ANCHORAGE, Alaska— Shell’s failure to demonstrate it can contain an oil spill in the Arctic Ocean has forced it to abandon, for this year, its controversial plans to drill for oil there. The company’s oil-spill containment barge Arctic Challenger, which has been held up for weeks undergoing repairs in Bellingham, Wash., failed to meet its tests for Coast Guard certification last week. Shell reports that the problem-plagued barge was damaged during the testing process and cannot be repaired in time for this year’s drilling season.  

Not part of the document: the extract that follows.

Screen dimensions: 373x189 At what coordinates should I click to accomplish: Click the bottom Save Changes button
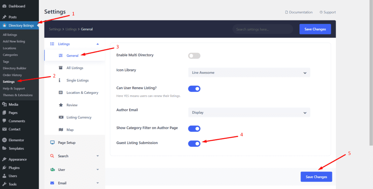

“We’ve always known that Arctic drilling can never be truly safe. These last few weeks confirm that drilling can’t be done safely for one month, much less long term,” said Rebecca Noblin, Alaska director at the Center for Biological Diversity, which for years has worked to keep risky offshore oil drilling out of the Arctic. “This reprieve for our pristine Arctic Ocean gives the Obama government yet another opportunity to stop drilling operations before they truly get underway.”

Shell’s drilling crews arrived in the Arctic earlier this month to begin initial stages of offshore drilling in the Chukchi Sea. The operation was forced to halt after just one day after an ice floe 30 miles long and 12 miles wide threatened the company’s drillship. Although Shell will not drill in oil-bearing zones this year, it plans to continue preparatory work, including drilling “top holes” in the Beaufort and Chukchi seas.

Shell has also been unable to meet required limits on air pollution and in July asked the Environmental Protection Agency to waive Clean Air Act requirements. Days later its drillship Noble Discoverer slipped its moorings in Dutch Harbor, Alaska, and drifted dangerously close to shore. Now its spill-containment equipment has failed to meet the standards to obtain required permits.

More than 1 million people have called on President Barack Obama to save the Arctic from oil drilling. 

The Center for Biological Diversity is a national, nonprofit conservation organization with more than 375,000 members and online activists dedicated to the protection of endangered species and wild places.